## Provided material
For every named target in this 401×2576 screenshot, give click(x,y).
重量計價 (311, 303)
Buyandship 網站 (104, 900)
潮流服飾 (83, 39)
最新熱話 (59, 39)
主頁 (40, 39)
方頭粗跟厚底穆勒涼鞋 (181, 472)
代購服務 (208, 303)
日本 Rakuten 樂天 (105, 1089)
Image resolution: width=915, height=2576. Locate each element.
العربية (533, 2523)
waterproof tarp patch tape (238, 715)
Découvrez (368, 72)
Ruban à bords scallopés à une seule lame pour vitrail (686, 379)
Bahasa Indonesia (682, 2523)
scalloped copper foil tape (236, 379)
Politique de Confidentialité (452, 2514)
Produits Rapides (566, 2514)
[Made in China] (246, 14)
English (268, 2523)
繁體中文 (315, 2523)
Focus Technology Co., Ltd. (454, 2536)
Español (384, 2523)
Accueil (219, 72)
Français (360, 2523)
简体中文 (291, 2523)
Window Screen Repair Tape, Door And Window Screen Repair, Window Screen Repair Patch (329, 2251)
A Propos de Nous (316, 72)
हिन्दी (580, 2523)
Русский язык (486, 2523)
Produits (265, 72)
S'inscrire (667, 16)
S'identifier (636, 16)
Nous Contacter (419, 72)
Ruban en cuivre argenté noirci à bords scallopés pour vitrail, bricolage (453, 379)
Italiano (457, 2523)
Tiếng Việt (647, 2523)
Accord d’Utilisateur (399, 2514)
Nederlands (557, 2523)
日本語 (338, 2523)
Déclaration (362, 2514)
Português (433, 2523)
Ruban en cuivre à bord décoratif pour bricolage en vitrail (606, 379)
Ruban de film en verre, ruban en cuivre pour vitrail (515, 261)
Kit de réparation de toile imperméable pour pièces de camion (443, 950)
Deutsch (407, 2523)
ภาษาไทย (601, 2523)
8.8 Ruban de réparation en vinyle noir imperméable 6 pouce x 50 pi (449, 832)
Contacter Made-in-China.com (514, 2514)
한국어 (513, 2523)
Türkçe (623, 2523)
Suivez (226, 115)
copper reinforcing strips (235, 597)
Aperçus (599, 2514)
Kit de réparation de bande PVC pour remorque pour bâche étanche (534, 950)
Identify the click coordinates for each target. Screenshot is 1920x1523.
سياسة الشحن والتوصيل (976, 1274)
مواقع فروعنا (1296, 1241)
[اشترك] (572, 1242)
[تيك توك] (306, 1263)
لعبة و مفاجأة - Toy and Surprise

## What is expected
Considering only the data above, return the lines in which "Ruban" occurs.

## Answer below
Ruban à bords scallopés à une seule lame pour vitrail (686, 379)
Ruban en cuivre argenté noirci à bords scallopés pour vitrail, bricolage (453, 379)
Ruban en cuivre à bord décoratif pour bricolage en vitrail (606, 379)
Ruban de film en verre, ruban en cuivre pour vitrail (515, 261)
8.8 Ruban de réparation en vinyle noir imperméable 6 pouce x 50 pi (449, 832)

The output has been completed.